Explanation: This may seem like an odd question or one that has no basis in reality. However, interviewers will ask this type of question for two reasons. The first reason is to see how well you think on your feet when faced with a situation you did not anticipate. The second reason is they are less interested in the answer than your rationale behind it. This question provides you the opportunity to demonstrate spontaneity and thoughtfulness.

Example: “That’s a very interesting question, and one I did not expect. If I were a drug, I think I’d want to be aspirin. The reason for this is that it’s one of the most basic medications which can be used to address a wide variety of symptoms and illnesses. Additionally, regular small doses of aspirin will keep the heart-healthy. Since the heart is probably the most important organ and interacts with virtually every other part of the body, it is both a leader and a team player which is what I strive to be as a pharmacist.”

Question: What subjects did you find most interesting when you were studying for your pharmacist’s degree?

Explanation: The interviewer will frequently ask this type of question early in the interview to gain an understanding of your personality as well as your communication skills. There is really no wrong answer to this question, but it does allow you to provide the interviewer with some insight as well as move the interview in a direction with which you are comfortable.

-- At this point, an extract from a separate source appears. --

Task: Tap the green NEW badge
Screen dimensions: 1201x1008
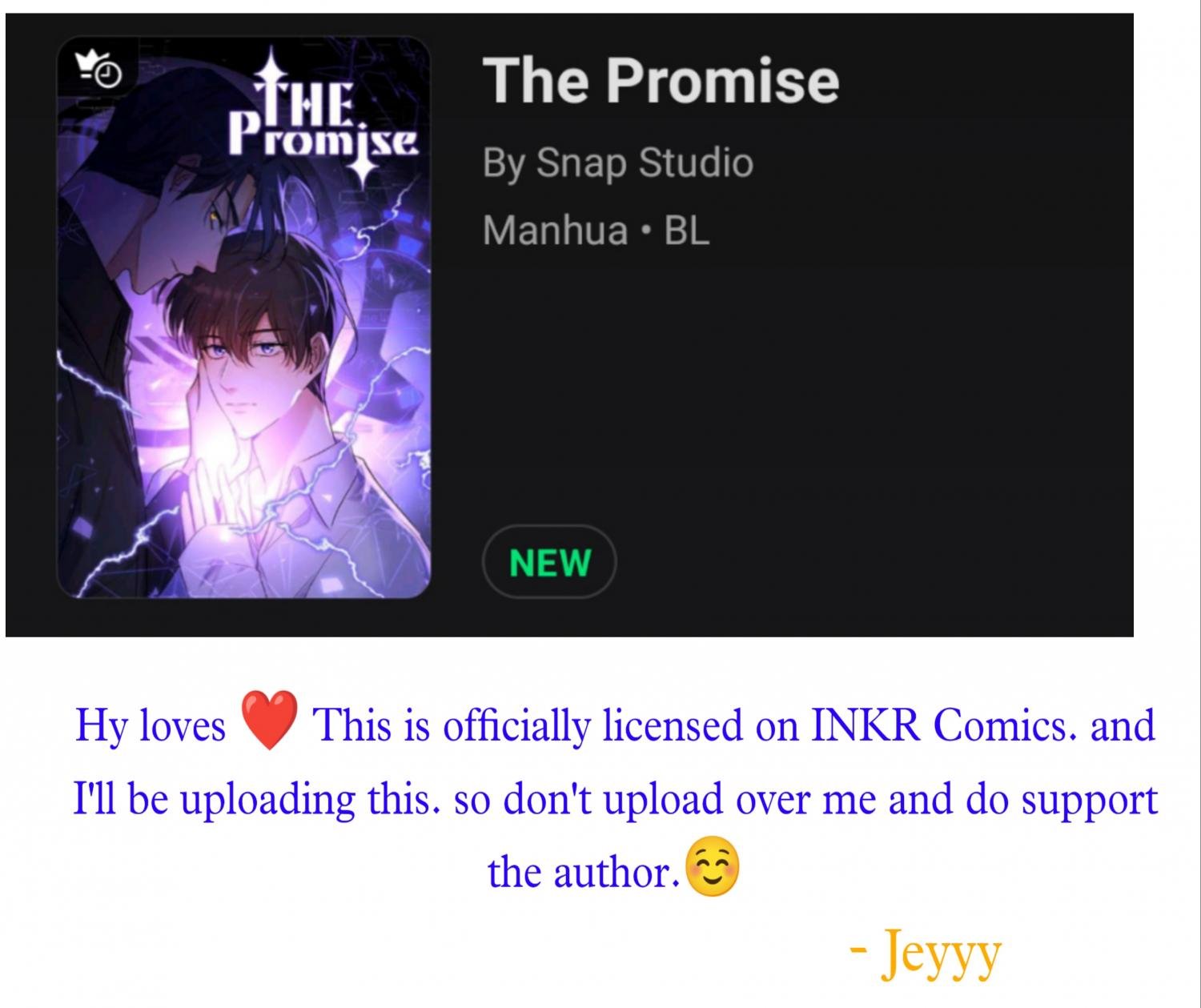Action: pyautogui.click(x=549, y=562)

Example: ”By far, my favorite subject in college was chemistry. I loved learning about the interaction between various compounds and that  I could produce significantly different results from the same components by varying the quantities and the order they were combined. I felt this was as close as a man could get to having the same powers found in nature.”

Additional Pharmacist Interview Questions

  • A pharmacist’s work-life could get monotonous. What would you do to stay motivated?

  • Where do you see yourself in five years?

  • What would you do if a general practitioner would not change a prescription you believe is inappropriate for a patient?

  • A patient is picking up two different prescription drugs that may cause negative reactions when taken at the same time. What do you do?

  • Can you tell me about a time things did not go according to plan? How did you react? 

A word of warning when using question lists.

Question lists offer a convenient way to start practicing for your interview. Unfortunately, they do little to recreate actual interview pressure. In a real interview you’ll never know what’s coming, and that’s what makes interviews so stressful.